** start DATA TO PROCESS **

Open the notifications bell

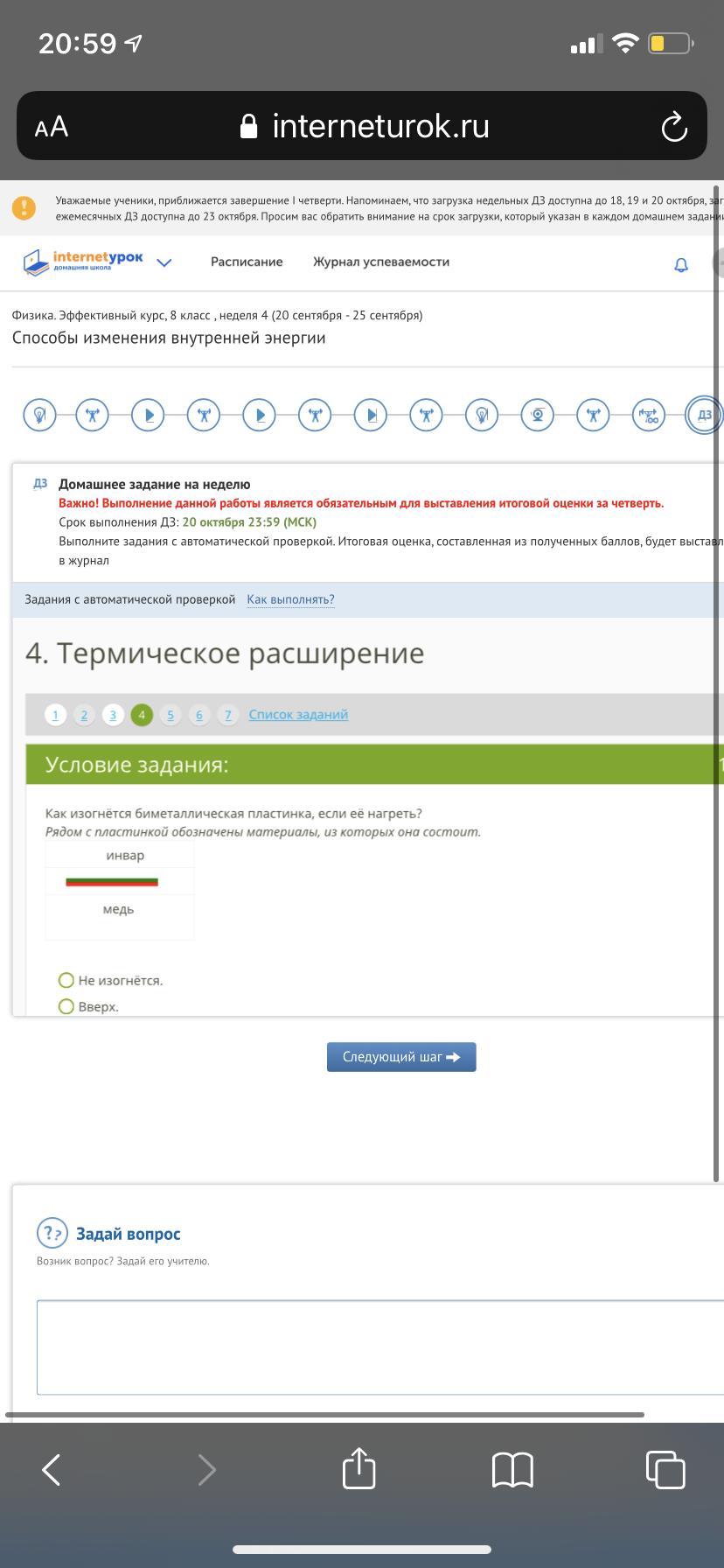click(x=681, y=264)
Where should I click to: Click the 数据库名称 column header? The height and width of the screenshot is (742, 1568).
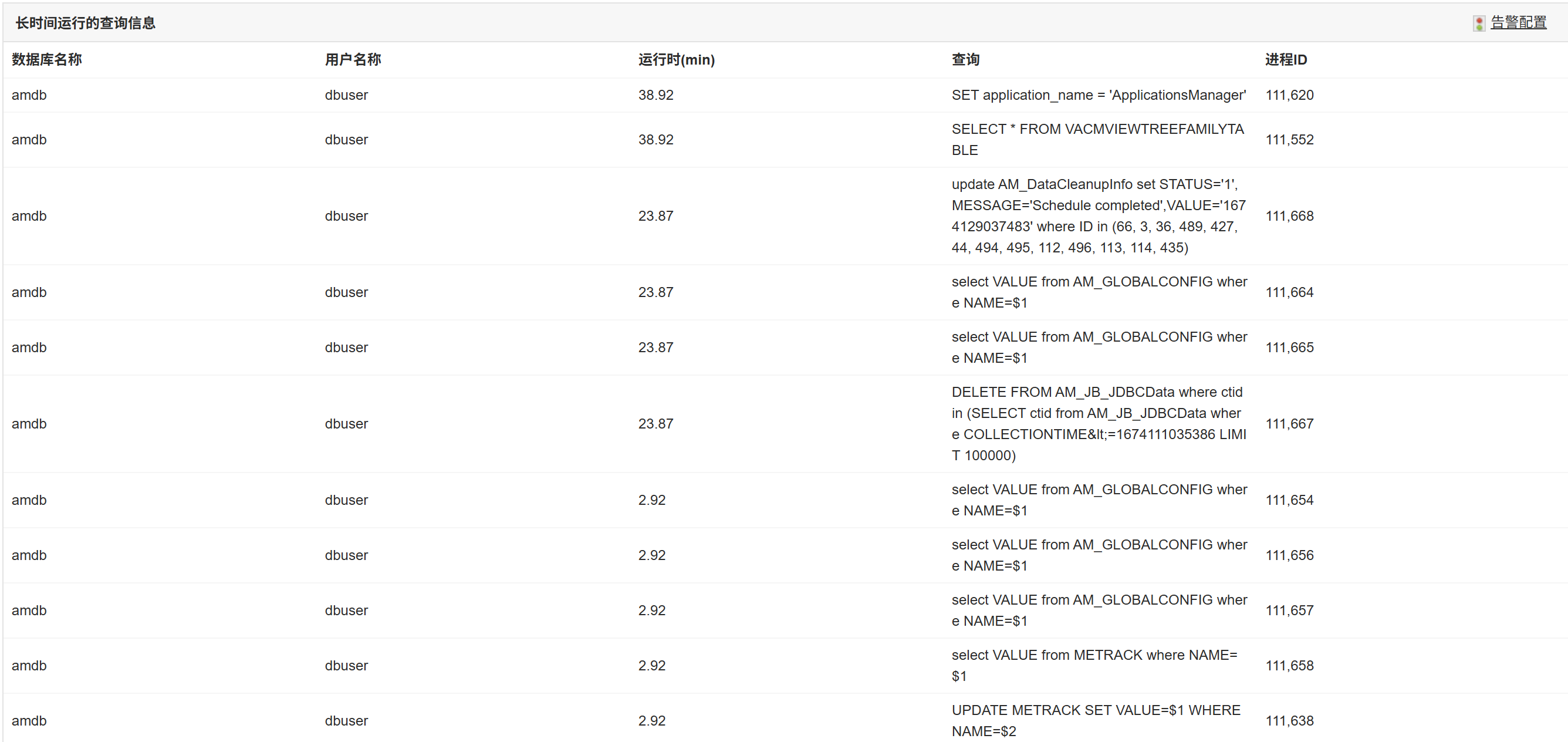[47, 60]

** end DATA TO PROCESS **
** start DATA TO PROCESS **

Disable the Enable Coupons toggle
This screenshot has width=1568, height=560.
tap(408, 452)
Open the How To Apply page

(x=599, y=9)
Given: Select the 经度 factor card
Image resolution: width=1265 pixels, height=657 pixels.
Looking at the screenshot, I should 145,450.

** end DATA TO PROCESS **
** start DATA TO PROCESS **

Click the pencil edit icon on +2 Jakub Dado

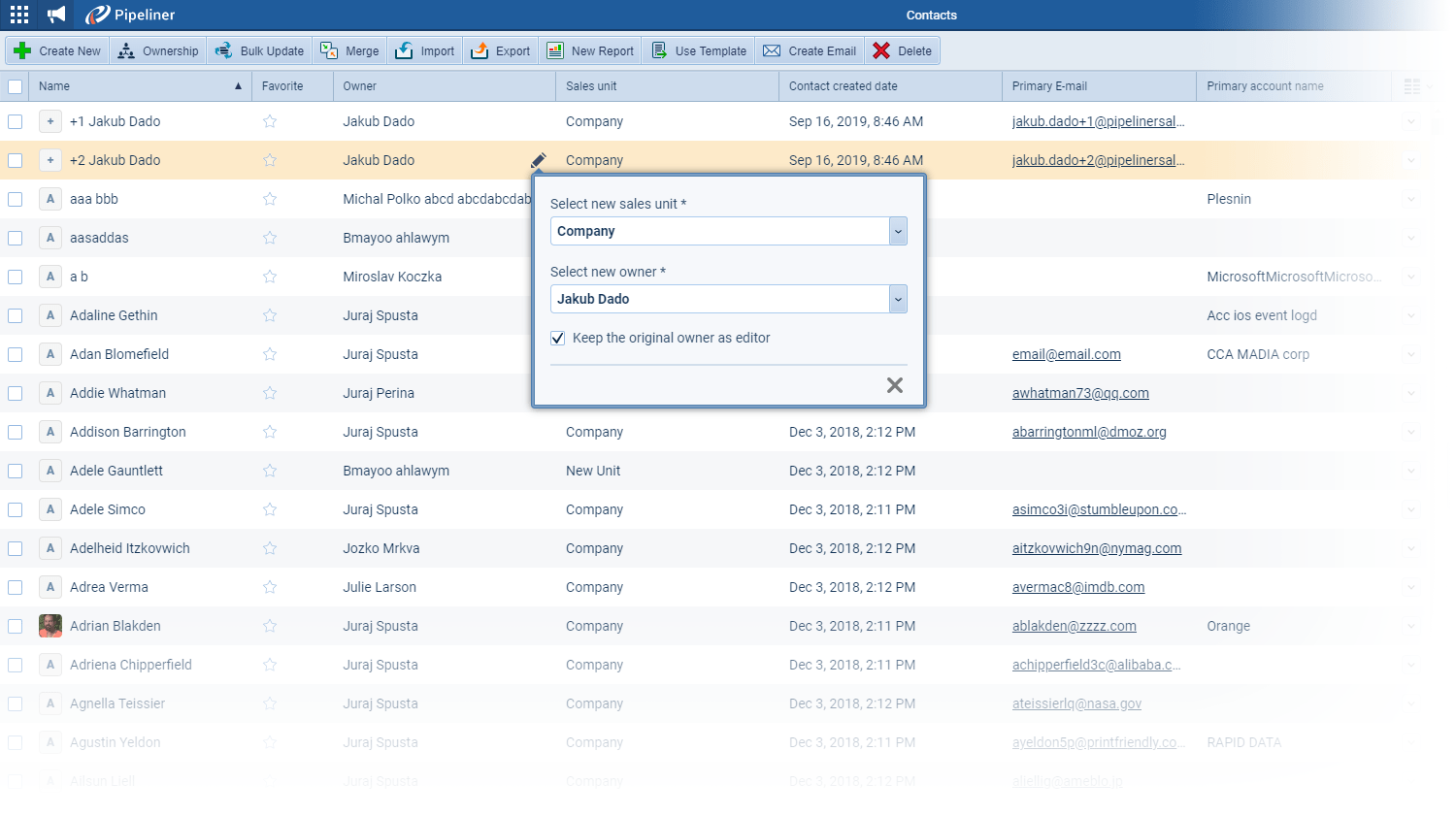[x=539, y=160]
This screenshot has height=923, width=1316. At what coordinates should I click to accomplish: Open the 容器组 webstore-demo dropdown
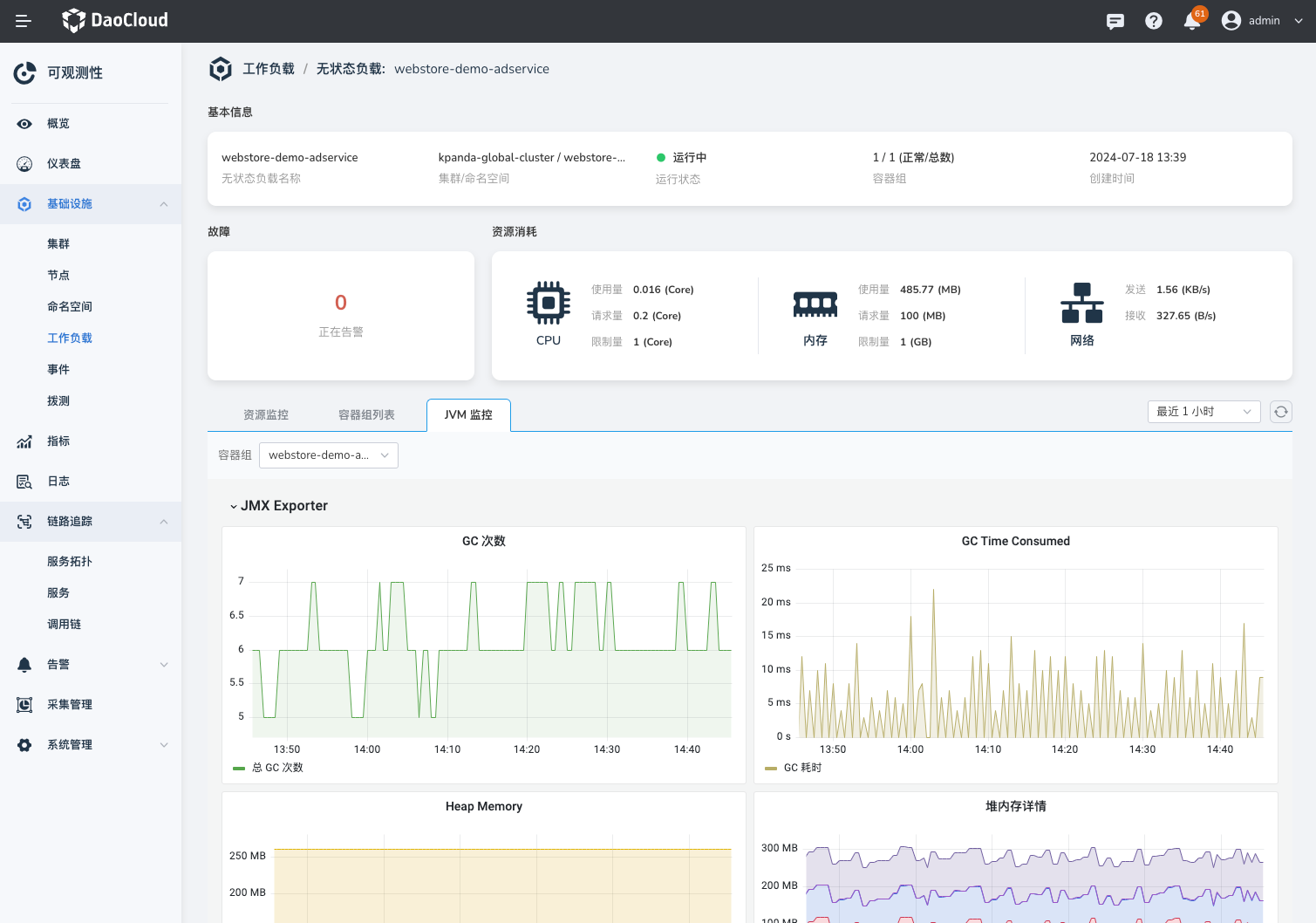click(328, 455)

** end DATA TO PROCESS **

WHAT IS EXPECTED –
Rewrite everything in the data from the line containing "This screenshot has height=923, width=1316." down to the line containing "click(328, 455)", raising each coordinate in the answers by 126 and leaving out the pictures.

FULL ANSWER –
This screenshot has height=923, width=1316. At what coordinates should I click to accomplish: Open the 容器组 webstore-demo dropdown
click(454, 581)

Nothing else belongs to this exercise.